第三磨牙 第三磨牙在牙弓的最远端,经常出现由于间隙不足而阻生的问题,第三磨牙的拔除可以使牙弓远端出现间隙,在种植体支抗或颌间牵引的帮助下,可以使牙弓整体后移。在牙弓间隙需要不多的情况下,拔除第三磨牙可以是中度以下拥挤的一个治疗选择。但是,需要对第三磨牙拔除后间隙的情况以及第二磨牙远中的牙槽骨骨量进行评价,远中牙槽骨不足,尤其是下颌牙弓远中缩窄较明显的患者,拔除第三磨牙后牙弓后移的量很小。

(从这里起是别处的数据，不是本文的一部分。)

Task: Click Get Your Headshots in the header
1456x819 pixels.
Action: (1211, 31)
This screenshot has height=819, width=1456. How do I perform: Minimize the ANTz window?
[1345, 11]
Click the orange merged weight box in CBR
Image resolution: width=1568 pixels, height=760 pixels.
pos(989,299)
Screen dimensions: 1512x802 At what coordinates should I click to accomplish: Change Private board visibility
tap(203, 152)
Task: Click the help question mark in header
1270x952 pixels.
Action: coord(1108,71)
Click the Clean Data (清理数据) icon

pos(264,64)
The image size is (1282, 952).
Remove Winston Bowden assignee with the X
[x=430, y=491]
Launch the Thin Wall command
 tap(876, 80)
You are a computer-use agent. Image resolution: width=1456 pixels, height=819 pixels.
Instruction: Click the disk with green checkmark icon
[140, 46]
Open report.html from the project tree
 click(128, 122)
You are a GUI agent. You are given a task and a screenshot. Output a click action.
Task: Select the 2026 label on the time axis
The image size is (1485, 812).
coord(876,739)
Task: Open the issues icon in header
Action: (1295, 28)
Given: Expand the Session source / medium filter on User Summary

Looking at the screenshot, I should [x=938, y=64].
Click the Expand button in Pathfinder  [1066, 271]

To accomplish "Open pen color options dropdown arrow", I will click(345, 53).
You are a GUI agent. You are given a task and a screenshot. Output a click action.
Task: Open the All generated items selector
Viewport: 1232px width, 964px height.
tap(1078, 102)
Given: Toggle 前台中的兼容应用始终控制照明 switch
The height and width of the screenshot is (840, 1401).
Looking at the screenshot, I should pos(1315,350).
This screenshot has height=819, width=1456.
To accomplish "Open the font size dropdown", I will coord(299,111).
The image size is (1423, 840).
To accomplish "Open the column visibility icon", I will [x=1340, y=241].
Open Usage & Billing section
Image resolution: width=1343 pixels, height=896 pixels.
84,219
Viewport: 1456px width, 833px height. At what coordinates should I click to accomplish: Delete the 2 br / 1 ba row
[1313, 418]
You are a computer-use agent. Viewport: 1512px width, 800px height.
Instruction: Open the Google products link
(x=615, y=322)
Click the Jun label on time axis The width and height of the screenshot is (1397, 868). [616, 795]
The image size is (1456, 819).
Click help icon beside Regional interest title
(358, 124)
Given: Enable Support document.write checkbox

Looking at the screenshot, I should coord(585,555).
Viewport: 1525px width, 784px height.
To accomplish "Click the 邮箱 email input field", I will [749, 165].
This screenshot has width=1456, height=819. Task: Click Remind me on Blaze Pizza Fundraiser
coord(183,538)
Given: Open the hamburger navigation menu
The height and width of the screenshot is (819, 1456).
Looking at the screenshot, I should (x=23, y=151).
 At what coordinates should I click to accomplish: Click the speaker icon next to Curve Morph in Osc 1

第二磨牙 对于下颌无明显拥挤的Ⅱ类错𬌗患者和上颌无明显拥挤的Ⅲ类错𬌗患者,如果第三磨牙发育良好,可考虑拔除上颌或下颌第二磨牙,远中移动第一磨牙及上下颌牙弓,便于在治疗后获得中性关系。
下切牙 常作为补偿性拔牙时选择的牙齿。
其他情况 有严重龋坏、外伤或牙周缺陷,预后不良的牙齿。
拔牙模式
拔除4个第一双尖牙 适用于矫治Ⅰ类关系的中度以上拥挤或双牙弓前突者,或者下颌拥挤且尚有生长发育潜力的安氏Ⅱ1类错𬌗,或者上颌严重拥挤的Ⅲ类错𬌗。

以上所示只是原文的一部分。